At precisely six o’clock, Kaamil drove the borrowed catering van up the driveway and stopped in front of the elaborately carved double doors of the Peterson’s house. He parked the van so their front door was hidden from view, and jumped out wearing the catering company’s uniform. He carried an invoice on a clipboard, and held a silenced HK Mark 23 pistol underneath it. When Mrs. Peterson opened the front door, Kaamil jammed the pistol in her stomach and invited himself inside.
When the door closed behind him, Kaamil dropped the clipboard, grabbing the blond woman’s hair at the back of her head and pulling her close. Her frightened eyes made him smile.
“I don’t want you to say a word, or you’ll die where you stand. And then I’ll kill the rest of your family. Nod your head if you understand me.”
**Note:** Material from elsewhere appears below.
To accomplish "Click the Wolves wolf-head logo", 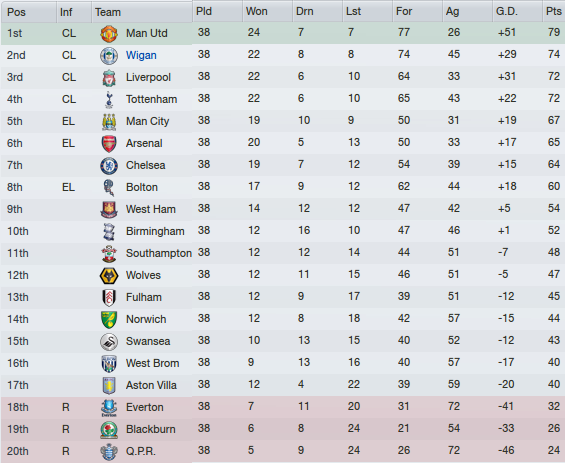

Casey Peterson was beautiful but not dumb. She saw the hate-filled eyes and powerful build of the tall black man holding her hair. She nodded quickly to show she understood.
“Signal with your fingers how many others are in the house right now.”
Casey raised her right hand and signaled with three fingers.
“Does that include your husband and your two children?” Kaamil asked softly.
Casey nodded yes.
“Are you expecting anyone else tonight?”
Casey shook her head no.
“I hope you’re telling me the truth, Mrs. Peterson. Take me to your husband.”
Casey led the way down the main hall to the den. Her husband was watching the news and enjoying his first martini of the evening. Thirty years old and thirty pounds overweight, Ron Peterson didn’t look as handsome as the billboards around the city made him look. When he looked up and saw a man holding his wife and pointing a gun at his head, he didn’t smile as brightly either.
“Stay seated. I asked your wife three questions, and I’m not sure she told me the truth. Too bad for you.” Kaamil shot Ron Peterson execution style. When Casey screamed, he grabbed her hair, yanked her head back, put the.45 beneath her chin and said, “If you lied to me, tell me now or I’ll kill your children. Nod your head if you told me the truth.”
Casey nodded. Kaamil let go of her hair. Then he slapped her with his left hand and gave her his last set of instructions.
“Show me where your children are. I need to borrow your house for a while. If you can keep your children quiet until I leave, I promise they won’t be harmed. Will you do that for me?”
A stunned Casey Peterson nodded before she numbly accompanied Kaamil down the hall to the screening room. The two children were watching a Disney movie when she led Kaamil into the room. She stood frozen as she watched him quickly walk behind each of her children and shoot them in the back of their heads. She hadn’t moved when he turned, walked back, and raised his gun to her head.
The house was now his, Kaamil acknowledged with a smile, as he shot Casey Peterson.